Sure, this title seems like your typical Aprl Fool’s Joke on Trekkers, but the possibility in official Star Trek canon was raised last week with the recent Star Trek: Picard episode, “The Bounty”. Spoiler warning for anyone who has not seen the episode.
During the episode Worf, Riker and Raffi raid the clandestine Daystrom Station. Unlike the noble, scientific think tanks named after Daystom shown and mentioned in other Star Treks, this orbital facility was the 25th century version of Area 51. The station stored many of Starfleet Intelligence’s top secret technology, weapons and alien contraband. The Daystrom Station was littered with many Star Trek Easter eggs and call backs, but the one that raised the most eyebrows among fans was the revelation that the station had the remains of Captain James T. Kirk.

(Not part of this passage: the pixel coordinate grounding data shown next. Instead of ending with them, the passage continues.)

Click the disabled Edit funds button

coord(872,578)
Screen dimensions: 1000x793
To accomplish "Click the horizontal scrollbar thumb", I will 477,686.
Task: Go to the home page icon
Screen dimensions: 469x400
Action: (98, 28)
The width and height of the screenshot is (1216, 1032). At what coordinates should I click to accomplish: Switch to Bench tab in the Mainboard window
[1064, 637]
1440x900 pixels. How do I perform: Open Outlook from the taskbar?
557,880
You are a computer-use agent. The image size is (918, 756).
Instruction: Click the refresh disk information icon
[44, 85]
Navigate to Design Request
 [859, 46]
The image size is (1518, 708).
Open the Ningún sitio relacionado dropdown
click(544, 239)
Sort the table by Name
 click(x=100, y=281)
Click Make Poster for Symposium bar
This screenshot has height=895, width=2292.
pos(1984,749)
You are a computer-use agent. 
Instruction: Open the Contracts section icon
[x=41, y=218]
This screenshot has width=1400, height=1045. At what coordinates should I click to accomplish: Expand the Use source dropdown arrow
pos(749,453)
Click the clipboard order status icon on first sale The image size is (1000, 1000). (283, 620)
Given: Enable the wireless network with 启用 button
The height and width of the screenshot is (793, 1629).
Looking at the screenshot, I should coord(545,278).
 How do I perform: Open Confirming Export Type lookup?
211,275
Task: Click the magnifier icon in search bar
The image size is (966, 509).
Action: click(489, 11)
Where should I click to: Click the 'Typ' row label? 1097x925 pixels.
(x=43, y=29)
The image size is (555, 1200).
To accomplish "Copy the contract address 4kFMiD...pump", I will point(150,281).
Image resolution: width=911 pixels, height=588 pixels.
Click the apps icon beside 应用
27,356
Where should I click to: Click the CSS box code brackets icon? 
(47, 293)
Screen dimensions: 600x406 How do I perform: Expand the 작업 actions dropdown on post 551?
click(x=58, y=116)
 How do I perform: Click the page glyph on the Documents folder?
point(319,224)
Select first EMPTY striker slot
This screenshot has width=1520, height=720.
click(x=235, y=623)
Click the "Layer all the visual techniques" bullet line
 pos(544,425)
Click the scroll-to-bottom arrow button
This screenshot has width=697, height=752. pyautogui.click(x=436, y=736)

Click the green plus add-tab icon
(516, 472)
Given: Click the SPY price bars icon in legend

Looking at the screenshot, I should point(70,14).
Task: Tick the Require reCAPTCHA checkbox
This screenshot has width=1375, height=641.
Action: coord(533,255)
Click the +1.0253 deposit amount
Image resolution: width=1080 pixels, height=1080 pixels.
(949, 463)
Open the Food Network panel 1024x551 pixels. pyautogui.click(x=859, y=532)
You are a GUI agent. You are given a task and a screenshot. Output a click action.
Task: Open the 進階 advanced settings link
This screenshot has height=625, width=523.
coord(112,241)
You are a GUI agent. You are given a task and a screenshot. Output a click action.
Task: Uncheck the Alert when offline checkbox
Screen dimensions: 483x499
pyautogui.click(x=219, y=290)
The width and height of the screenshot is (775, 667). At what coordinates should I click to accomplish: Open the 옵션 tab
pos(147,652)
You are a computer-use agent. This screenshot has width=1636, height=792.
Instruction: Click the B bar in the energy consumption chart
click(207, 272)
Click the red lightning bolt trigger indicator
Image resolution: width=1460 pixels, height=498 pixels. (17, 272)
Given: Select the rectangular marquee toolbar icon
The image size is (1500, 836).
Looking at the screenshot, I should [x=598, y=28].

The last time Kirk was seen onscreen, as played by William Shatner, was in the 1994 film Star Trek Generations. The late, great captain of the starship Enterprise met his end anticlimatically when he fell off a bridge while aiding Captain Jean-Luc Picard. To many fans this was an unsatisfying way to kill off the beloved Enterprise captain as they felt he warranted a more heroic death. Of course, this was not the last fans saw of James Kirk as he was portrayed by other actors, notably Chris Pine and Paul Wesley. But Shatner’s version of Kirk remains the definitive Kirk that is beloved by fans and many hoped that the actor would someday reprise the role. The closest we got to that was in Star Trek: Enterprise where there were plans for Shatner to reprise the Mirror Universe version of Kirk, and Shatner was slated to cameo in the Star Trek reboot film, but these plans never came to be.
Shatner himself expressed his dissatofaction with the way his character died on screen and went as far as to co-author a series of books with Garfield and Judith Reeves-Stevens where Kirk was resurrected. The first of these post-Star Trek Generations books was The Return and its plot revolved around Kirk being revived by Romulans using Borg technology to use him against the United Federation of Planets. Kirk with the aid of many Star Trek heroes overcame this plot and went on to live a full life in the 24th century. The books, called the Shatnerverse, are considered an alternate reality for obvious reasons, Still, they were popular with Kirk fans.
Getting back to Star Trek: Picard, which is official Star Trek canon, when Raffi passed by a containment unit in the Daystrom Station, a holographic display showed an image of a skeleton with the signage “James T. Kirk”. This image also had some biographical data and what was interesting was that the display revealed that Kirk was “critically injured” in the events of Star Trek: Generations. It does not say that he died in the film even though Picard was clearly seen standing over Kirk’s grave. So what gives?
Technology will be much more advanced in the far future, especially when it comes to medicine. For all we know a critical injury like falling off a bridge and being clinically dead as we know it today may not be the actual end of a person’s life. It can be possible to revive a person hours after death in the future and it’s possible this could be top-secret technology in the Federation that is reserved for very important people. Or perhaps Kirk remained dead but Starfleet Intelligence and its black-ops offshoot Section 31 may be trying to clone James T. Kirk for their own reasons. This is not far fetched since the Romulans cloned Picard in the film Star Trek Nemesis.
Most likely nothing will come of this, but this Easter egg is fertile ground for future screenwriters. It is also unlikely that Shatner, who is in his early nineties, will reprise his role one last time. However, this tantalizing Easter egg gives fans of the legendary James T. Kirk some hope that he can somehow return someday for one last, great adventure, at least in their imaginations. After all, legends never die.